It is widely believed that the Indian Supreme Court adjudicates social rights. The familiar narrative, about the rise of the Court during the post-Emergency years and the innovations of the PIL era, requires no elaboration. In a new article, available here, and forthcoming in the International Journal of Constitutional Law (I-CON), I challenge this narrative and present a detailed study of the social rights jurisprudence of the Indian Supreme Court. Before embarking upon my own thesis, I show why the literature on social rights in India is deeply flawed and has presented an inaccurate account of our jurisprudence. I then introduce a new distinction in the social rights debate between what I call systemic social rights and conditional social rights. This thesis goes against the literature on social rights in India, and suggests that the paradigm that constitutional lawyers currently adopt to study the South African experience with such rights (weak v. strong form review) cannot adequately grasp the Indian experience. The conditional rights approach is, I argue, a new form of social rights adjudication, and is a rare private law model of public law adjudication. I also discuss in detail what implications follow from the conditional social rights thesis.

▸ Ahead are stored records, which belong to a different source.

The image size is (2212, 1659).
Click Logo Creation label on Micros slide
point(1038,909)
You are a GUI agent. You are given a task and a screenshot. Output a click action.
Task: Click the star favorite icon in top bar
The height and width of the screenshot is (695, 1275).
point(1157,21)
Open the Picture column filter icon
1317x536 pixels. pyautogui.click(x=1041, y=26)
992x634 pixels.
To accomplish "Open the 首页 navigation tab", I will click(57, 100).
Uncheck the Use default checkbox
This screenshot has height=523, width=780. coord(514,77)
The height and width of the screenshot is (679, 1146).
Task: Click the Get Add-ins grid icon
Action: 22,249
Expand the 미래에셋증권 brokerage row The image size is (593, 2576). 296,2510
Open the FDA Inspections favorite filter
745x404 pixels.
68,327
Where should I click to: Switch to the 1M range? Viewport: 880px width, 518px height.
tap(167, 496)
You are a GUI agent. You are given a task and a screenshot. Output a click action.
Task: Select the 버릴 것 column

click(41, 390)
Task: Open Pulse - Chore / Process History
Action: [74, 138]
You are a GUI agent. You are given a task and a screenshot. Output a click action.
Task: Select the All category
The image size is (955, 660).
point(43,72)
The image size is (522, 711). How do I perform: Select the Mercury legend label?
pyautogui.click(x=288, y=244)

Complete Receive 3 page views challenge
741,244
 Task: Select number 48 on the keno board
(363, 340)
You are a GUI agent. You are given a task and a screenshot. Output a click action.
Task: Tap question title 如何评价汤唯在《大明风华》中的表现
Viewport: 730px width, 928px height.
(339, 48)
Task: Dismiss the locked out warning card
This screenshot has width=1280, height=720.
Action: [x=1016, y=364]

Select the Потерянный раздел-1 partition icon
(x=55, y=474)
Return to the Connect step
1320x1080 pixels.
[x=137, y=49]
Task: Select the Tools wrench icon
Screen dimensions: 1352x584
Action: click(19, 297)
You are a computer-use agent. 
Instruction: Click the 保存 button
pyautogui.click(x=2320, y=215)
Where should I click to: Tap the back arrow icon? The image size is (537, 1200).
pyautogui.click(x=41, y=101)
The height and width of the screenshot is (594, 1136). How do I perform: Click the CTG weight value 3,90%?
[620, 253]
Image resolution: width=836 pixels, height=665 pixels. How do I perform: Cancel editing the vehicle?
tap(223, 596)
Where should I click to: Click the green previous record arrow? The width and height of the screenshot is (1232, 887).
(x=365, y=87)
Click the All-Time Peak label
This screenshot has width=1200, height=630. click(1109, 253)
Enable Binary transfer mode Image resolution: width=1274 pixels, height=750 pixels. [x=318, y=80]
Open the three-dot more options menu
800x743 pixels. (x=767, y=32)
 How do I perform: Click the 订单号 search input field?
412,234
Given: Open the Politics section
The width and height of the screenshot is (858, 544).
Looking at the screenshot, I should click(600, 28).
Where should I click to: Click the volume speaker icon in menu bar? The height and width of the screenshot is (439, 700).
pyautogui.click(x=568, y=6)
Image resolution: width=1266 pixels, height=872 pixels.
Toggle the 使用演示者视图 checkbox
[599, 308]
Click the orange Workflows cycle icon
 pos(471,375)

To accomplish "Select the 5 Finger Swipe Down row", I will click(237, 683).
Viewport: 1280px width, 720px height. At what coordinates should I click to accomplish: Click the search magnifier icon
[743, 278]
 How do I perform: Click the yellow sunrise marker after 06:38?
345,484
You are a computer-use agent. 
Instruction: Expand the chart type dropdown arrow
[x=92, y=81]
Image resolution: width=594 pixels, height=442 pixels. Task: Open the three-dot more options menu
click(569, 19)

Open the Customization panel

The abstract is as follows:
Recent years have witnessed important advancements in the discussion on social rights. The South African experience with social rights has revealed how such rights can be protected without providing for an individualized remedy. Comparative constitutional lawyers now debate the promise of the South African approach, and the possibility of weak-form judicial review in social rights cases. This Article considers the Indian experience with social rights, and explains how it exhibits a new form of social rights adjudication. This is the adjudication of a conditional social right; an approach that displays a rare private law model of public law adjudication. This Article studies the nature and significance of this heretofore ignored adjudicatory approach, and contrasts it with the systemic social rights approach. The conditional social rights thesis has important implications for the present debate on social rights adjudication, and presents an account of the Indian Supreme Court that is truer than those we presently encounter.
I would be extremely grateful for comments.